Sometimes the lessons parents teach kids about technology feel like the kinds of things us adults could learn ourselves.

Maybe you’ve heard about this: On Christmas Day, 13-year-old Greg Hofmann of Sandwich, Mass., got something he craved — an iPhone 5. The next day, he got the contract. Not the one that got him his phone’s data plan — mom and dad are footing that bill — but an 18-point pact that tells him how he can and can’t use the phone.

Among the rules: “It does not go to school with you,” “Do not text, email, or say anything through this device you would not say in person” and “Do not ever ignore a phone call if the screen reads ‘Mom’ or ‘Dad’. Not ever.”

Greg’s mom, Janell Burley Hofmann, shared the contract on her blog and it was no big deal.

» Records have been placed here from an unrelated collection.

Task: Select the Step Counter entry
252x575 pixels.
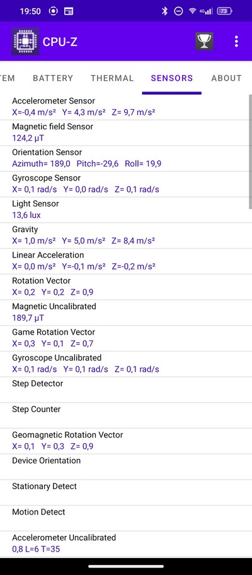Action: click(125, 415)
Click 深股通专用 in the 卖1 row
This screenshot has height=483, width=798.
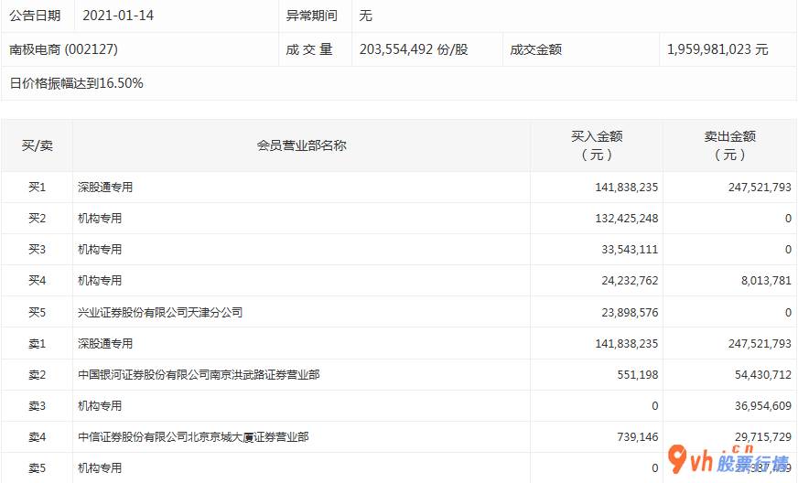pos(105,343)
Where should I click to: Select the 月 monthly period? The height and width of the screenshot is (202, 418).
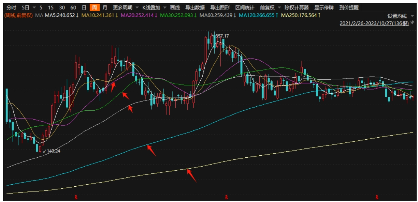click(x=105, y=7)
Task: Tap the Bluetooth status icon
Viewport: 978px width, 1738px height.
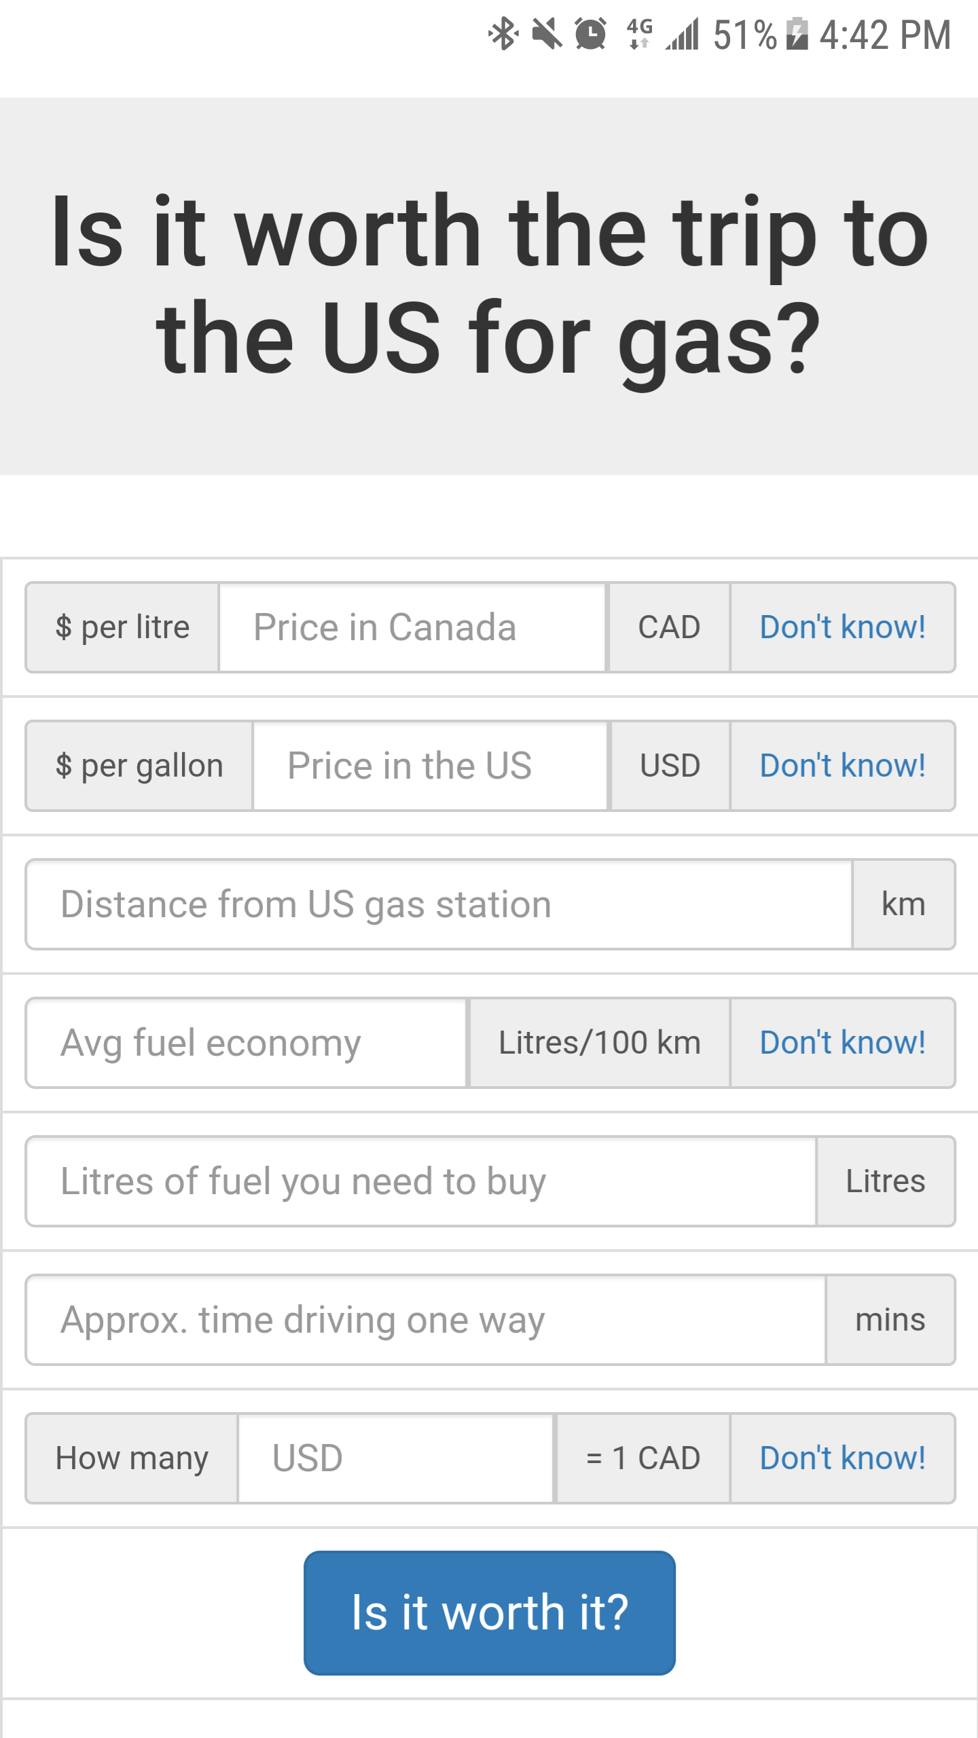Action: click(503, 34)
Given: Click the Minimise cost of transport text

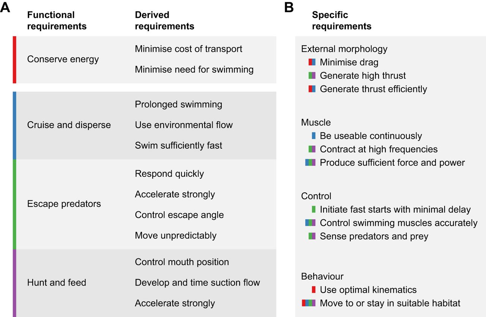Looking at the screenshot, I should coord(188,49).
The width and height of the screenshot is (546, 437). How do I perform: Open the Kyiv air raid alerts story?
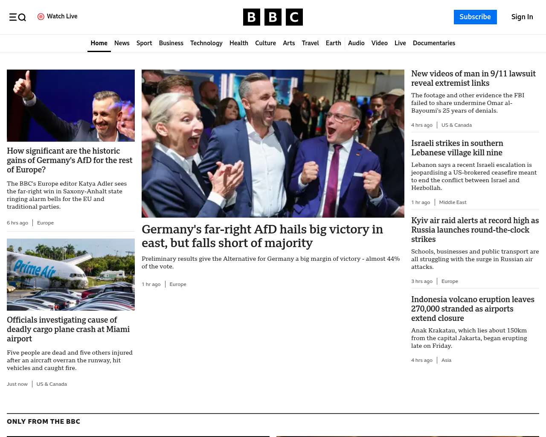475,230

Then her editor at the Huffington Post saw it for the traffic draw it was and whoa. It went viral in days, leading to thousands of shares, an interview on Good Morning America and enough vicious parenting debates to put up mom’s cryptic defenses. “Man that sent hate mail: Yes! I would love a Nobel Peace Prize!” she tweeted. “Thank you!”

Parents, as you might expect, have been pretty vocal about this. Some think the contract is spot on. Some think it’s helicopter motherhood at its worst. A couple locals insist they would have saved up to buy their own phones before agreeing to such restrictions, even at that age.

Me? I think there’s the gap between how teens and adults approach technology is smaller than we think. Much of the wisdom Burley Hofmann passed on to her kid is the kind of stuff I need to hear more myself.

“I hope that you understand it is my job to raise you into a well rounded, healthy young man that can function in the world and coexist with technology, not be ruled by it,” Burley Hofmann wrote her son.

I’d say that’s a nice goal for everyone.

Here are three things I think iPhone contract mom got right:

“Turn it off, silence it, put it away in public. Especially in a restaurant, at the movies, or while speaking with another human being. You are not a rude person; do not allow the iPhone to change that.”

When a friend is with me and pulls out his phone, when it hasn’t even buzzed, it communicates one thing to me very clearly — he’s bored. Sometimes that’s cool. We’re both idle, maybe. Waiting for something. Other times it’s in that small way hurtful. We’re in the middle of a conversation, or sharing an experience that could spark one.

I try to chalk this up to personality differences, or a new reality of digital life. It’s tough to compete with a device designed to deliver everything you find most cool.

But when I’m honest, I think we’ve lived with this technology too long to expect people won’t call a slight a slight. Even with new relationships, just the presence of a potentially interrupting gadget can weaken the relationship, as one study found. Take your attention somewhere I can’t follow, and I’ll wonder why.

“Don’t take a zillion pictures and videos. There is no need to document everything. Live your experiences. They will be stored in your memory for eternity.”

Granted, that last line is pretty, but not quite true. All those Instagrams take me back to small moments I’d have forgotten otherwise, and it’s fun to scroll through my pictures here and there and stir up good memories.

Still, pausing to share an experience doesn’t pause the experience. I knew my best friend and I made the best of her weekend visit from Boston last November when I realized, only after she’d gone and only somewhat regretfully, that we hadn’t once stopped to take a picture together.

“Keep your eyes up. See the world happening around you. Stare out a window. Listen to the birds. Take a walk. Talk to a stranger. Wonder without googling.”

Sometimes this feels impossible. I’ll look up, see the but think only about the contents of that last email. As Alexis Madrigal suggested, this could have as much to do with our addiction to work as to our addiction to gadgets. Our work is important. And the bus, or the line at Starbucks, or the walk from the parking lot, can give you the right mix of movement and isolation to get things done. Unless it’s do or die, though, my to-do list can stand to wait while the view opens up over the 520 bridge, at least, and I check to see if a bald eagle is perched on its lampposts.

As for “wonder without Googling,” I couldn’t have put it better. “I don’t know” doesn’t linger long where a smartphone is present. When an uncertainty makes its way into a group chat, I find myself counting the seconds until someone kills it with a smartphone, and being a little glad when no one does.